[EXERCISE REQUIREMENTS]:
What is needed is an exact reproduction of the lines in the records below, starting at the line with "The image size is (637, 676)." and ending at the line with "Task: Click the Frequently Bought app title", both included, and nothing else; pictures stay out.

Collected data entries

%%

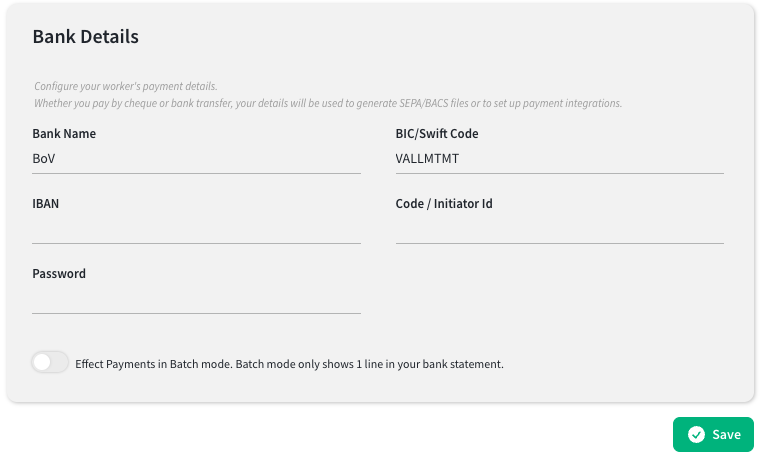Click the Batch mode description text

click(x=289, y=364)
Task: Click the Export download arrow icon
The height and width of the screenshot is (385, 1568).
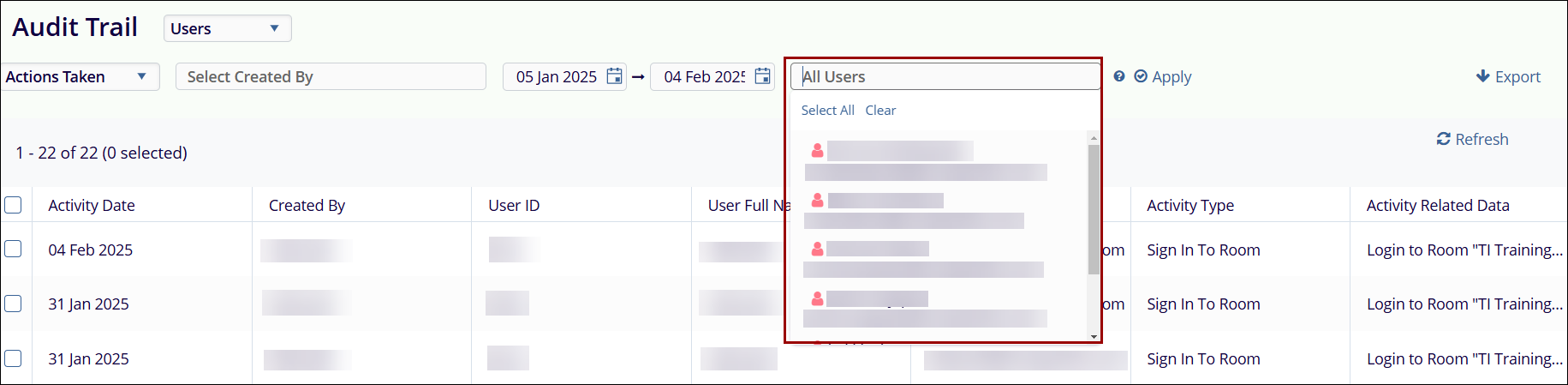Action: coord(1483,76)
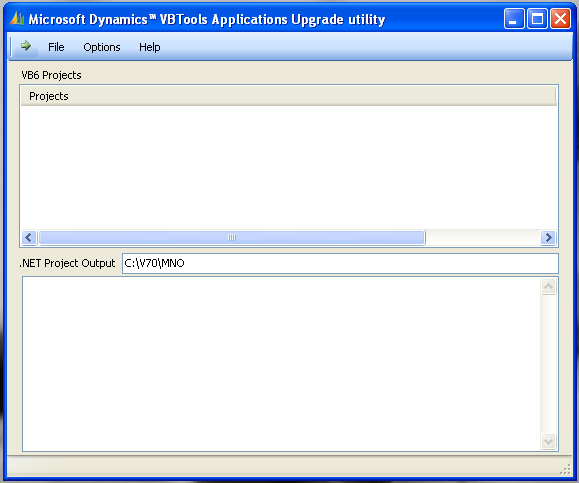Click the up arrow of log scrollbar
Screen dimensions: 579x483
click(x=548, y=287)
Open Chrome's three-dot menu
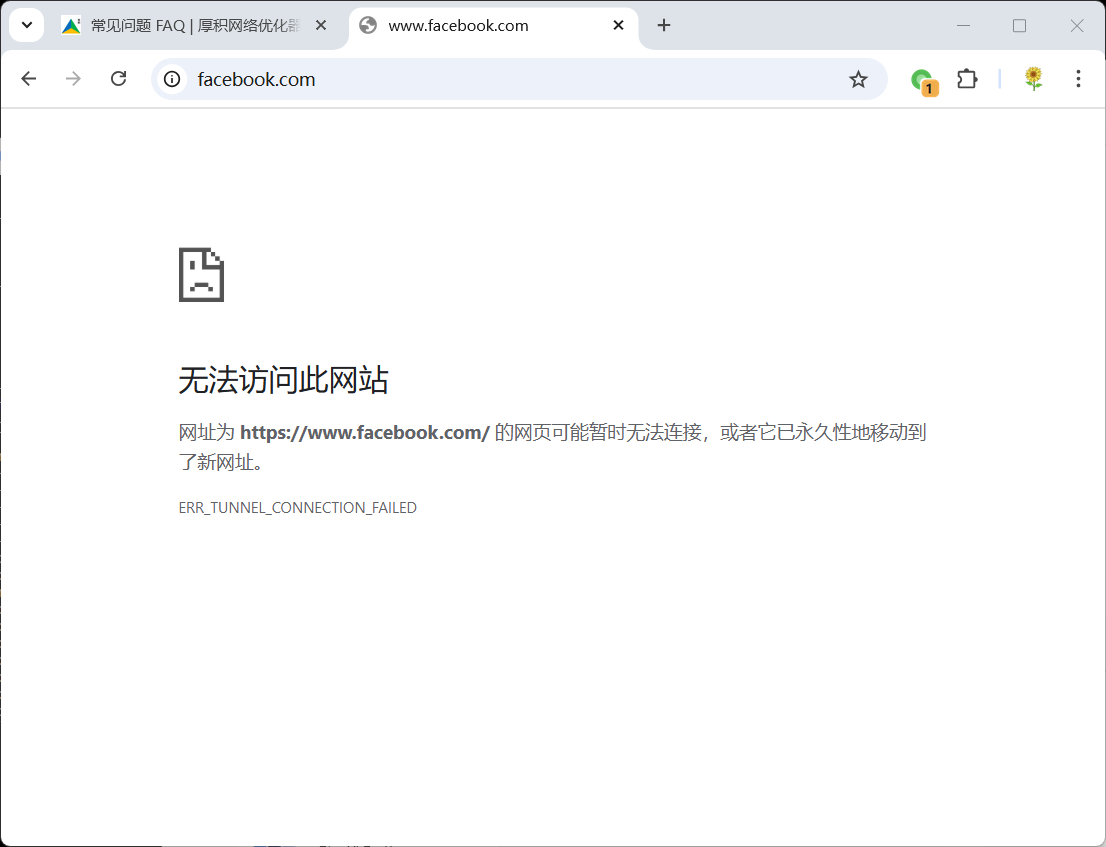 1078,79
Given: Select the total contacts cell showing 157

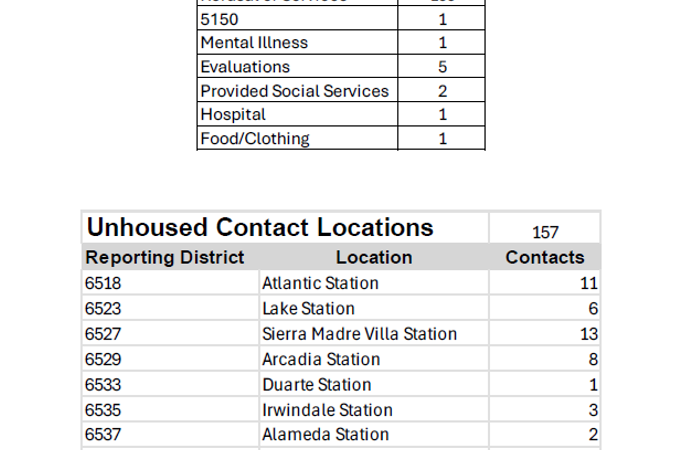Looking at the screenshot, I should click(x=545, y=232).
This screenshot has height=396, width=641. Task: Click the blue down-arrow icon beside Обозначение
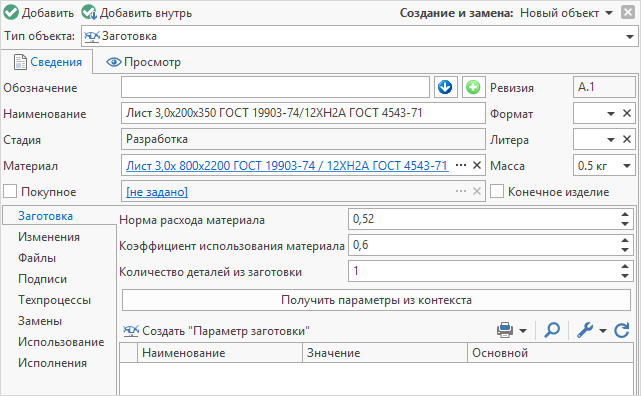pos(445,87)
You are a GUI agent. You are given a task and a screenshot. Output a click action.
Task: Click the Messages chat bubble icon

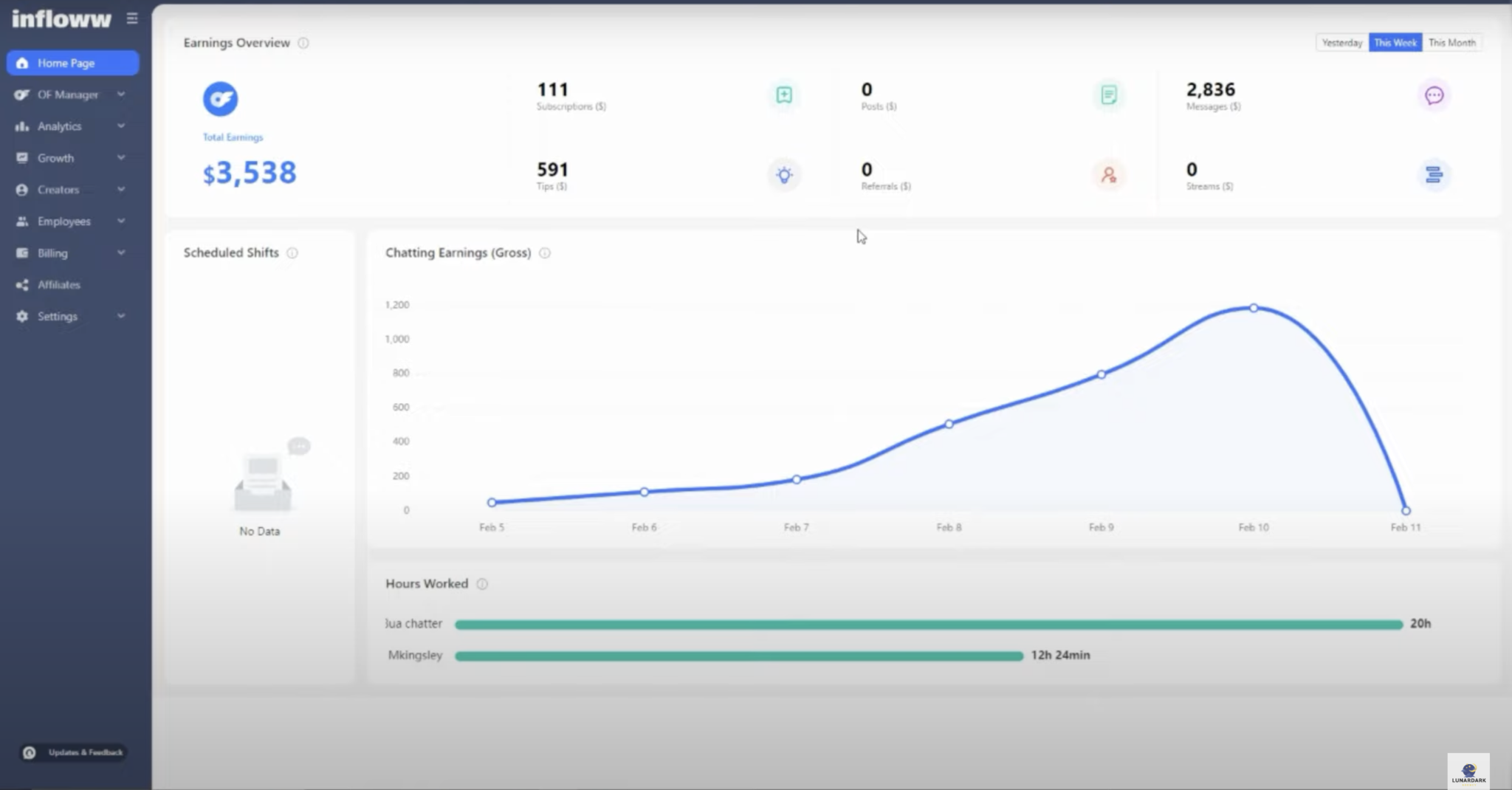[1434, 95]
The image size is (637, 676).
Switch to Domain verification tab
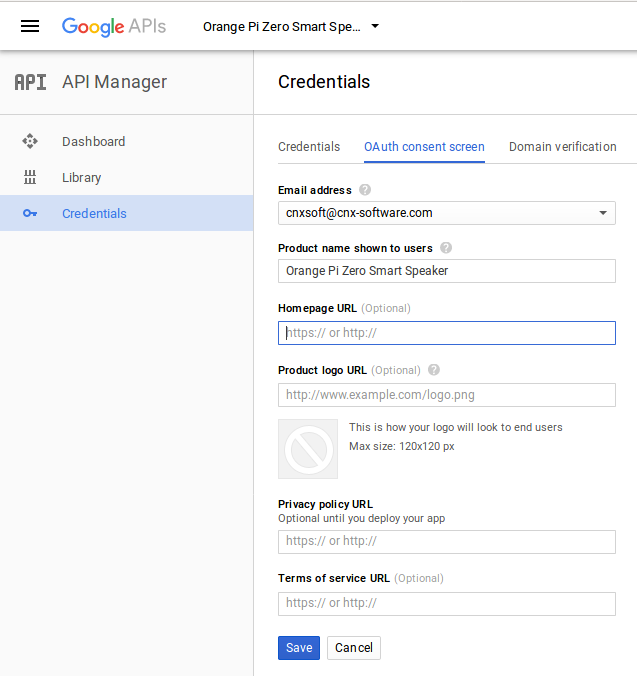[x=562, y=147]
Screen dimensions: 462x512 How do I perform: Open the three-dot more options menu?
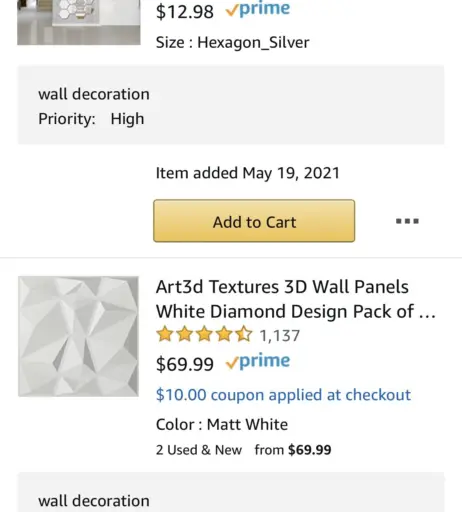tap(407, 221)
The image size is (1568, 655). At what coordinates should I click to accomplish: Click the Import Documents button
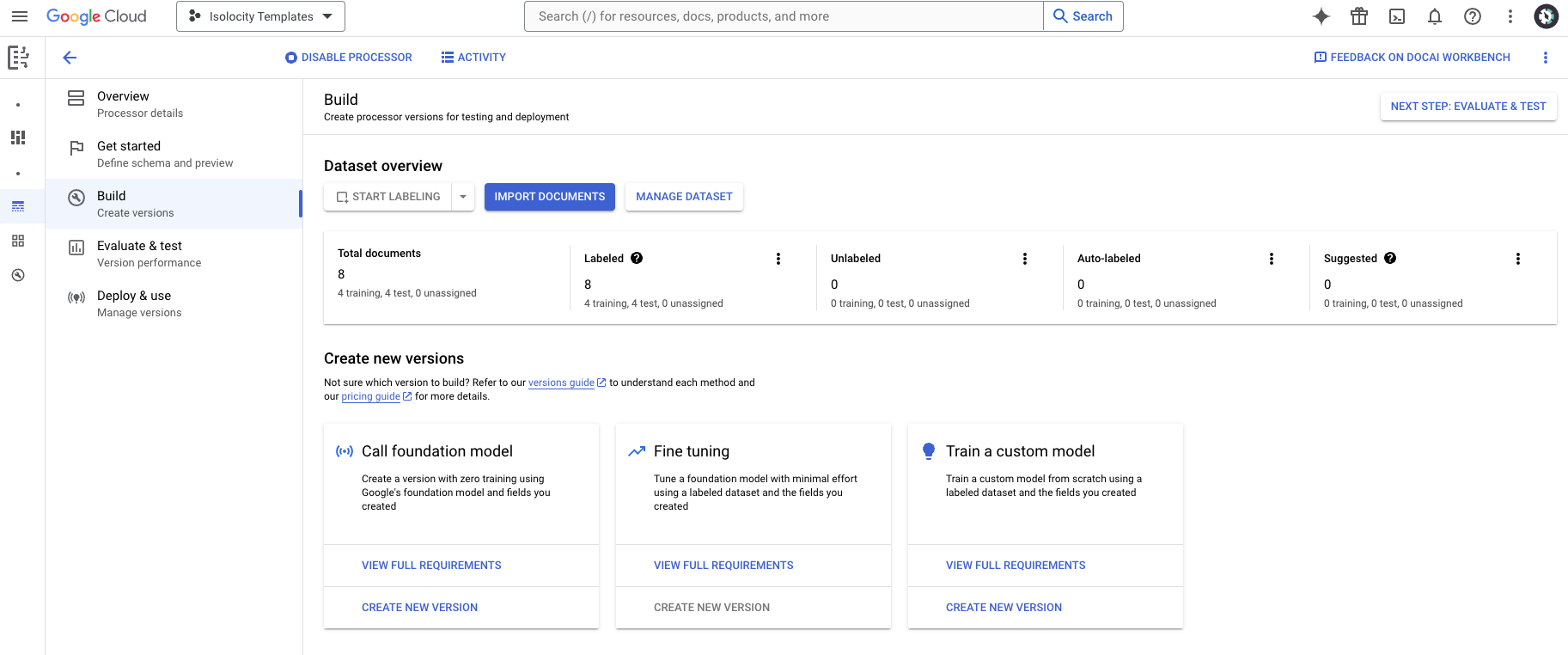click(x=549, y=197)
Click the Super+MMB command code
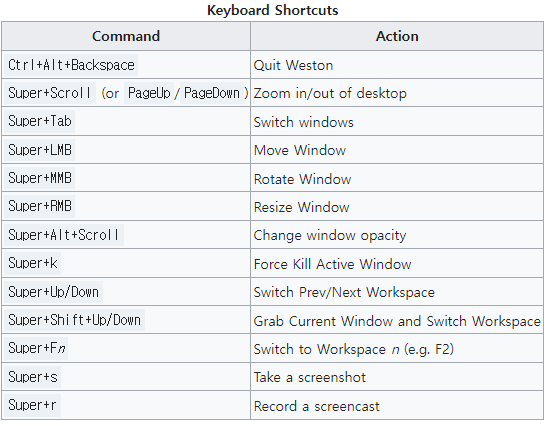This screenshot has height=426, width=548. tap(39, 178)
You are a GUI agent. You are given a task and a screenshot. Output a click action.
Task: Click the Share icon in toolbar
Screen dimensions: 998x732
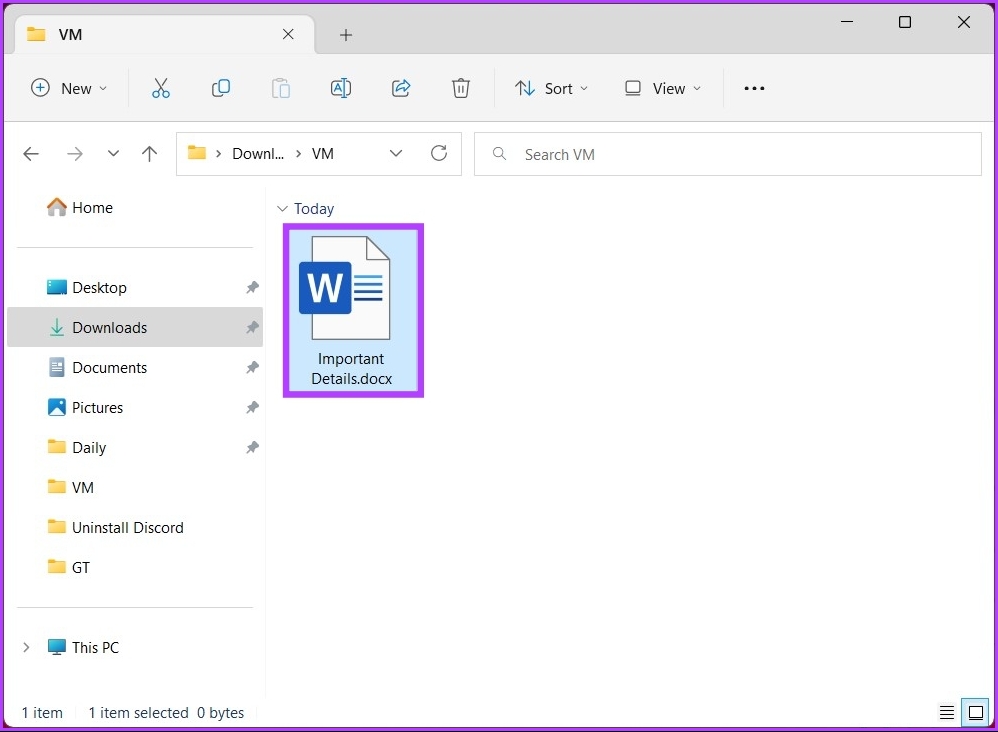click(x=401, y=88)
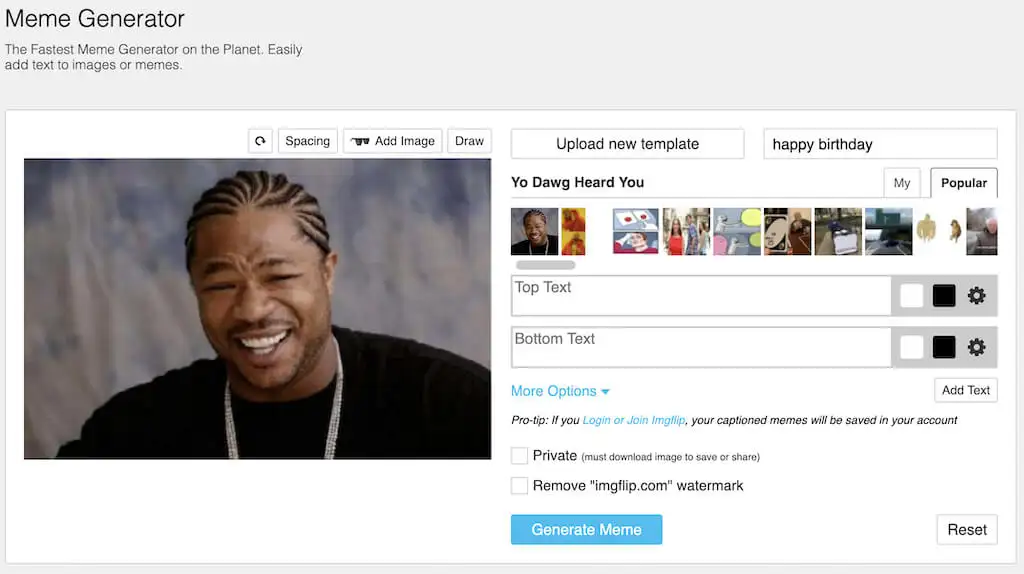Select the UNO Draw 25 template thumbnail
The image size is (1024, 574).
point(788,231)
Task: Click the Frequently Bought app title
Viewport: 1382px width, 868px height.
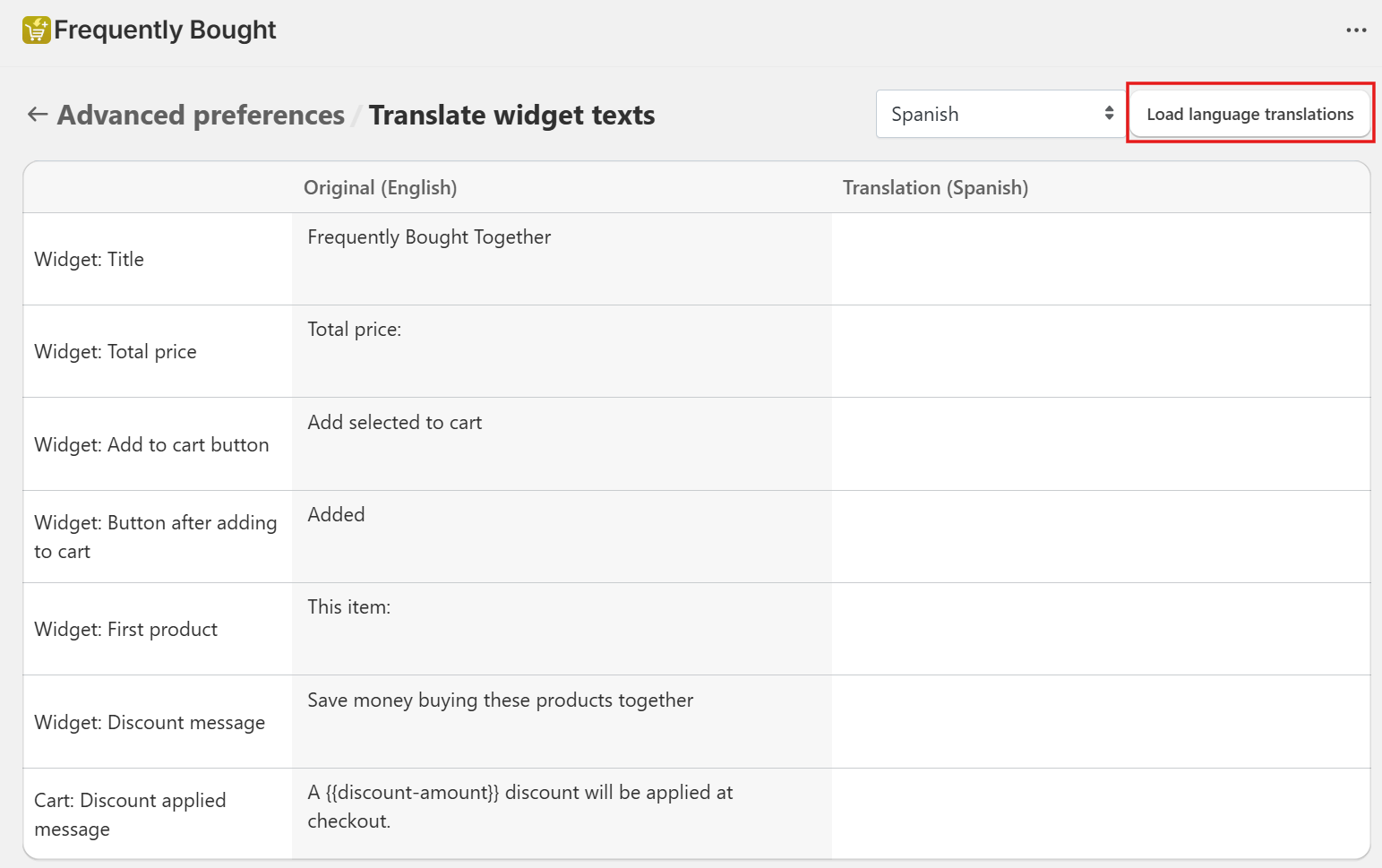Action: click(x=165, y=30)
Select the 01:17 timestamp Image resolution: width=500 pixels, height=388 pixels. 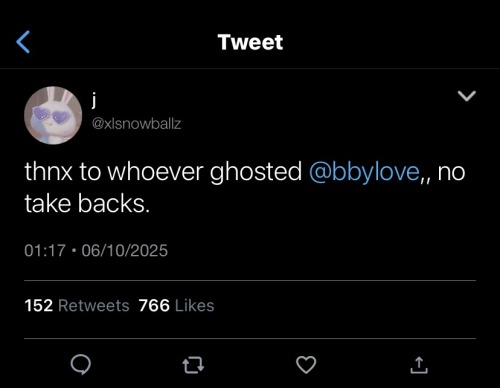tap(45, 251)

%%

[SOLVED PROBLEM]:
The image size is (637, 676).
Switch to Domain verification tab
[x=562, y=147]
Screen dimensions: 462x512 How do I perform: Open the three-dot more options menu?
tap(407, 221)
The image size is (1568, 655). At what coordinates should I click to accomplish: Click the Import Documents button
click(x=549, y=197)
Click the Super+MMB command code
This screenshot has height=426, width=548. tap(39, 178)
You are a GUI agent. You are given a task and a screenshot. Output a click action.
Task: Click the Share icon in toolbar
Screen dimensions: 998x732
click(x=401, y=88)
Select the UNO Draw 25 template thumbnail
The image size is (1024, 574).
point(788,231)
Task: Click the Frequently Bought app title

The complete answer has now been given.